REQUIRED WORK
Search term "screenshot": copy each line of the data containing it.

□ □ □

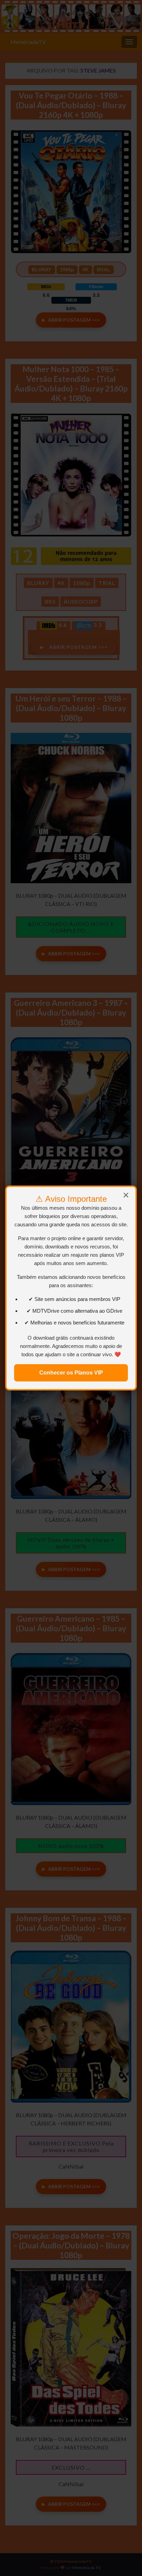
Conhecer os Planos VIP (71, 1373)
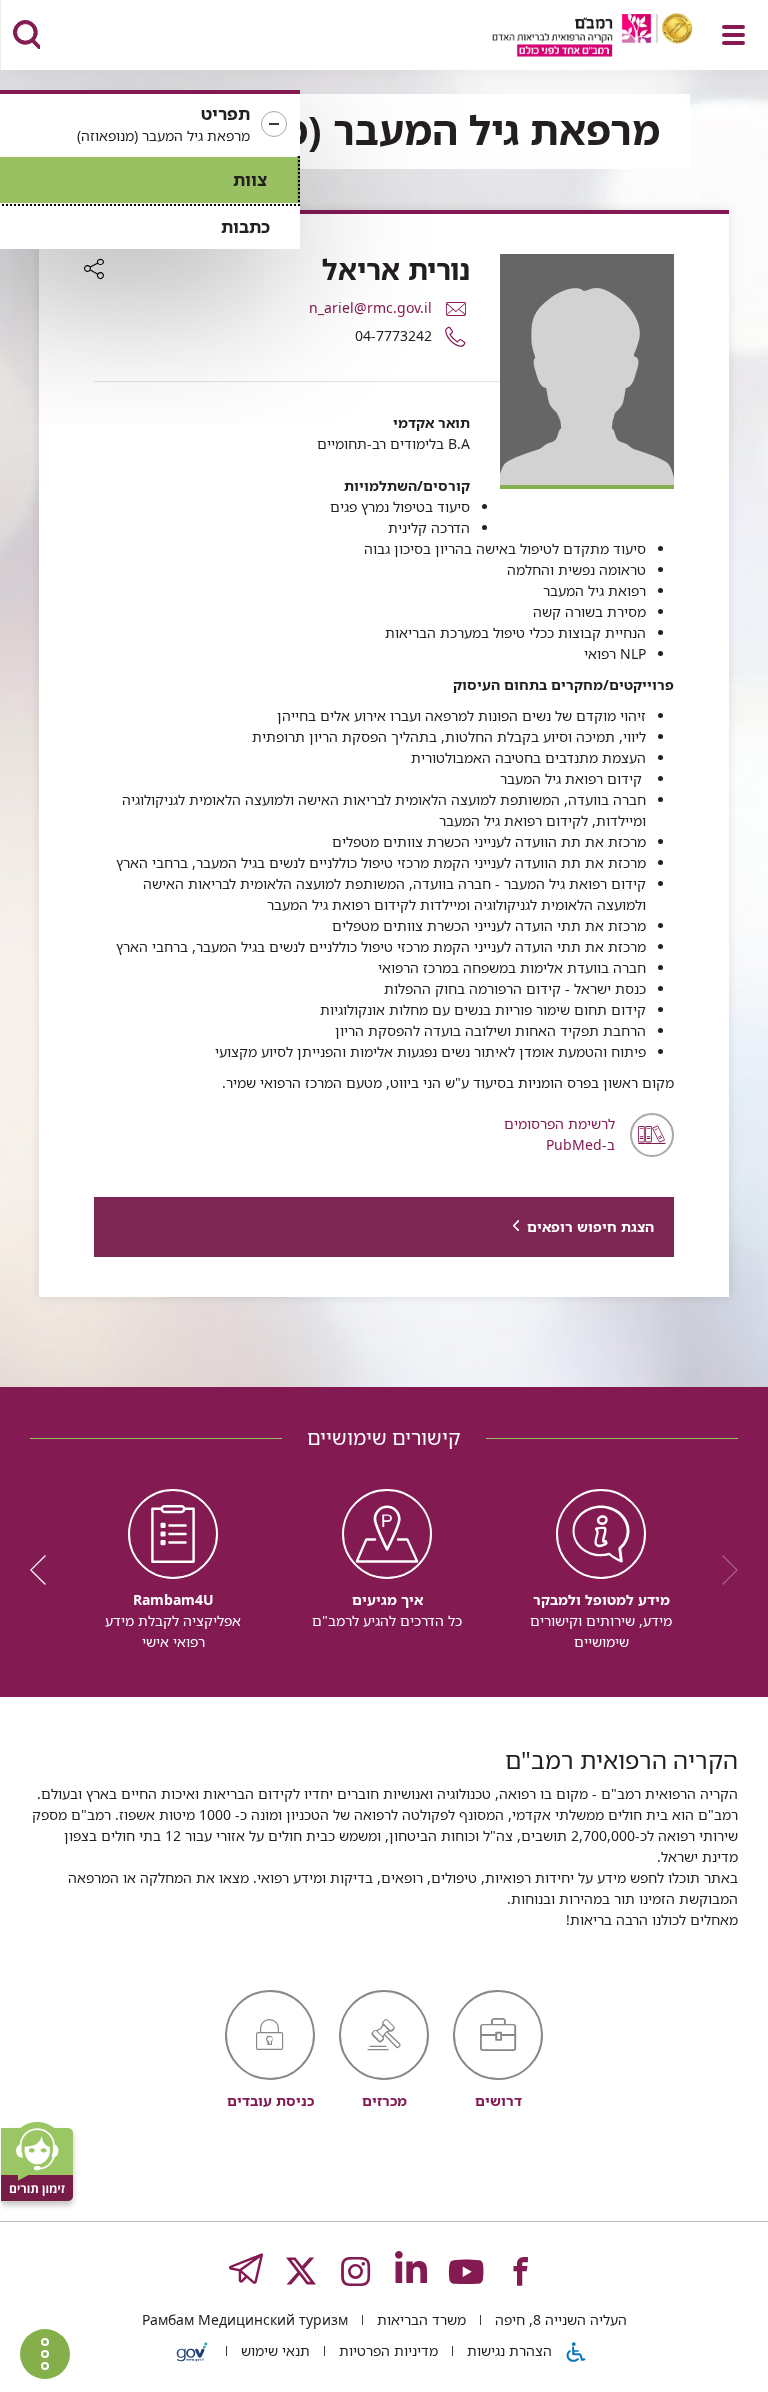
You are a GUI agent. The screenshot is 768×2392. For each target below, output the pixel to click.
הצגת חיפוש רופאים (590, 1226)
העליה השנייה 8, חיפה (559, 2319)
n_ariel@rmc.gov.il (370, 307)
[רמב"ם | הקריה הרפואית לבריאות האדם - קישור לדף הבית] (567, 37)
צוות (250, 179)
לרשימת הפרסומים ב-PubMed (559, 1134)
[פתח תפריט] (733, 35)
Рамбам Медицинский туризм (245, 2319)
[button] (150, 125)
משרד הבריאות (419, 2319)
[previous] (723, 1570)
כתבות (245, 226)
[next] (45, 1570)
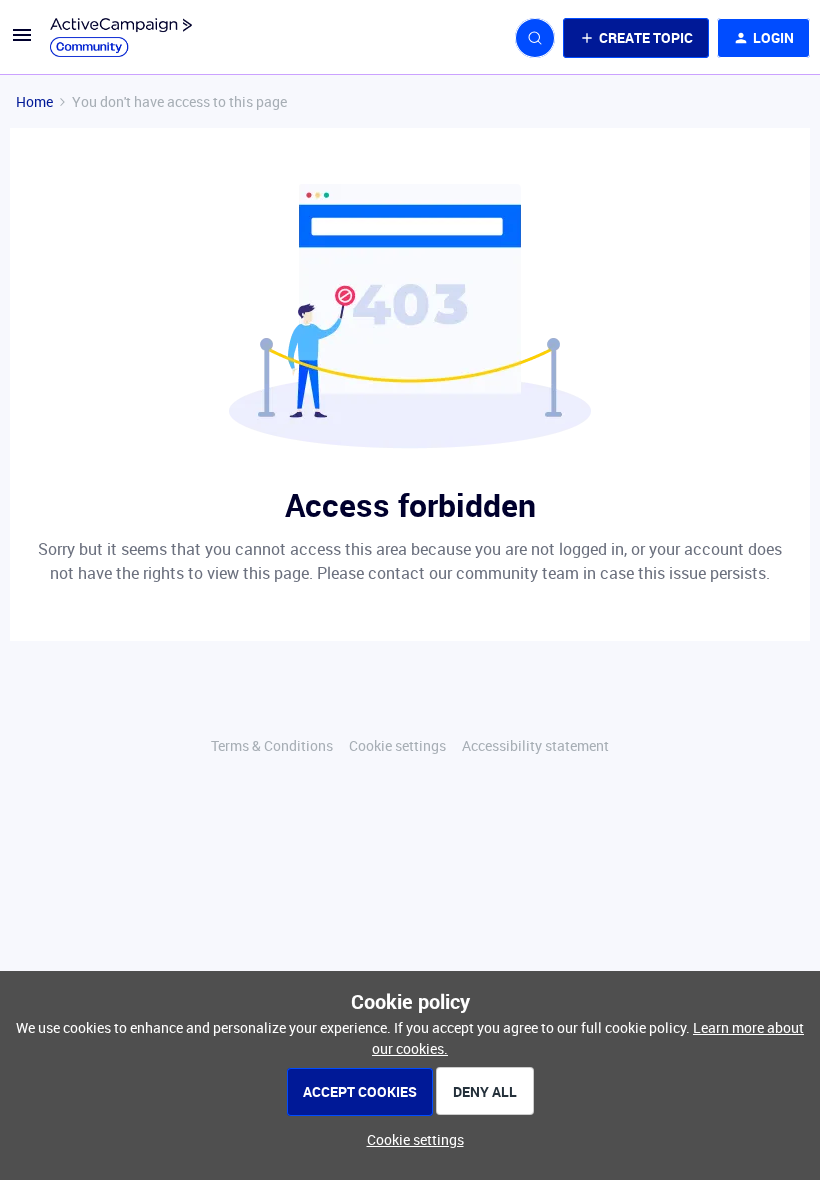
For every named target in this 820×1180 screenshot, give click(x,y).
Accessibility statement (535, 745)
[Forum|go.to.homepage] (121, 38)
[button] (22, 41)
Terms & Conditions (272, 745)
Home (34, 101)
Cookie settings (397, 745)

□ □ □

WRITTEN ANSWER
You are a GUI agent. The screenshot is 768×2392. For each target below, output the pixel to click.
For every named target in this 820×1180 screenshot, give click(x,y).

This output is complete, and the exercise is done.